Give back all of the records, exactly and completely.

Dataset extract below:

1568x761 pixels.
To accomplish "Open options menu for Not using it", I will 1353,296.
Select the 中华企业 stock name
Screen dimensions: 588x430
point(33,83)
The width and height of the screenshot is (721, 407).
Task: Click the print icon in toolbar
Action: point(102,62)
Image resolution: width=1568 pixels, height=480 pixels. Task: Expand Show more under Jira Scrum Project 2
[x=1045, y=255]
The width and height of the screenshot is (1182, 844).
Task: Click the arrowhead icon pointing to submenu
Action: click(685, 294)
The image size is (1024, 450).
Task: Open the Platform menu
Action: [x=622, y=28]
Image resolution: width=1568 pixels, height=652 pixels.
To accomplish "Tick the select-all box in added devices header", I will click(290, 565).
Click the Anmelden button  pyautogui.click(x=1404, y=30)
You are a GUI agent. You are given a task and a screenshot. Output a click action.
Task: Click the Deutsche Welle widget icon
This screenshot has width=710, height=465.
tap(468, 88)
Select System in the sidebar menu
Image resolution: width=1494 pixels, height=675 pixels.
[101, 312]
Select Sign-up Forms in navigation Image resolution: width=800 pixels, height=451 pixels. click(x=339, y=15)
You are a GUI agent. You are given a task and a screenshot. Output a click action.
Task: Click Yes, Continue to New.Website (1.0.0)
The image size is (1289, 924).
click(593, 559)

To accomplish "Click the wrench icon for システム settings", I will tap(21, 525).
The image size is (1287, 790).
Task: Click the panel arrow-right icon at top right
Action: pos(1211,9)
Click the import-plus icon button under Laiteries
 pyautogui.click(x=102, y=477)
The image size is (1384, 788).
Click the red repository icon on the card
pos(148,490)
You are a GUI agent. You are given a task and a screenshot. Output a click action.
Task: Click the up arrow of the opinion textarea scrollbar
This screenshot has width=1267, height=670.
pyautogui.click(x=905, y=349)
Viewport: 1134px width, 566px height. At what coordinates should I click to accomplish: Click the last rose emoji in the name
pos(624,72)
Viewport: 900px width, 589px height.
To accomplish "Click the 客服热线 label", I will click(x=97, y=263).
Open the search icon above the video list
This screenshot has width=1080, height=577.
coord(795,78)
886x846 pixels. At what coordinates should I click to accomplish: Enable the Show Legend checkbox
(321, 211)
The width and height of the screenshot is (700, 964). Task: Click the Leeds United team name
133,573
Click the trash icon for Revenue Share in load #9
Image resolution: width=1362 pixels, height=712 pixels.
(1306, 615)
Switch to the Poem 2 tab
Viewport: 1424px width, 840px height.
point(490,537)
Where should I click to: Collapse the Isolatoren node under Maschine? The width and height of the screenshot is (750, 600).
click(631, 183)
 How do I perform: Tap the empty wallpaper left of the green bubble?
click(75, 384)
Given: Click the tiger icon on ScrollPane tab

End of Dataset extract.

Response area.
1568x761 pixels.
To accomplish "Open options menu for Not using it", I will 1353,296.
Select the 中华企业 stock name
Screen dimensions: 588x430
point(33,83)
The width and height of the screenshot is (721, 407).
Task: Click the print icon in toolbar
Action: point(102,62)
Image resolution: width=1568 pixels, height=480 pixels. Task: Expand Show more under Jira Scrum Project 2
[x=1045, y=255]
The width and height of the screenshot is (1182, 844).
Task: Click the arrowhead icon pointing to submenu
Action: click(685, 294)
The image size is (1024, 450).
Task: Open the Platform menu
Action: [x=622, y=28]
Image resolution: width=1568 pixels, height=652 pixels.
To accomplish "Tick the select-all box in added devices header", I will click(290, 565).
Click the Anmelden button  pyautogui.click(x=1404, y=30)
You are a GUI agent. You are given a task and a screenshot. Output a click action.
Task: Click the Deutsche Welle widget icon
This screenshot has width=710, height=465.
tap(468, 88)
Select System in the sidebar menu
Image resolution: width=1494 pixels, height=675 pixels.
[101, 312]
Select Sign-up Forms in navigation Image resolution: width=800 pixels, height=451 pixels. click(x=339, y=15)
You are a GUI agent. You are given a task and a screenshot. Output a click action.
Task: Click Yes, Continue to New.Website (1.0.0)
The image size is (1289, 924).
click(593, 559)

To accomplish "Click the wrench icon for システム settings", I will tap(21, 525).
The image size is (1287, 790).
Task: Click the panel arrow-right icon at top right
Action: pos(1211,9)
Click the import-plus icon button under Laiteries
 pyautogui.click(x=102, y=477)
The image size is (1384, 788).
Click the red repository icon on the card
pos(148,490)
You are a GUI agent. You are given a task and a screenshot. Output a click action.
Task: Click the up arrow of the opinion textarea scrollbar
This screenshot has width=1267, height=670.
pyautogui.click(x=905, y=349)
Viewport: 1134px width, 566px height. At what coordinates should I click to accomplish: Click the last rose emoji in the name
pos(624,72)
Viewport: 900px width, 589px height.
To accomplish "Click the 客服热线 label", I will click(x=97, y=263).
Open the search icon above the video list
This screenshot has width=1080, height=577.
coord(795,78)
886x846 pixels. At what coordinates should I click to accomplish: Enable the Show Legend checkbox
(321, 211)
The width and height of the screenshot is (700, 964). Task: Click the Leeds United team name
133,573
Click the trash icon for Revenue Share in load #9
Image resolution: width=1362 pixels, height=712 pixels.
(1306, 615)
Switch to the Poem 2 tab
Viewport: 1424px width, 840px height.
point(490,537)
Where should I click to: Collapse the Isolatoren node under Maschine? The width and height of the screenshot is (750, 600).
click(631, 183)
 How do I perform: Tap the empty wallpaper left of the green bubble?
click(75, 384)
Given: Click the tiger icon on ScrollPane tab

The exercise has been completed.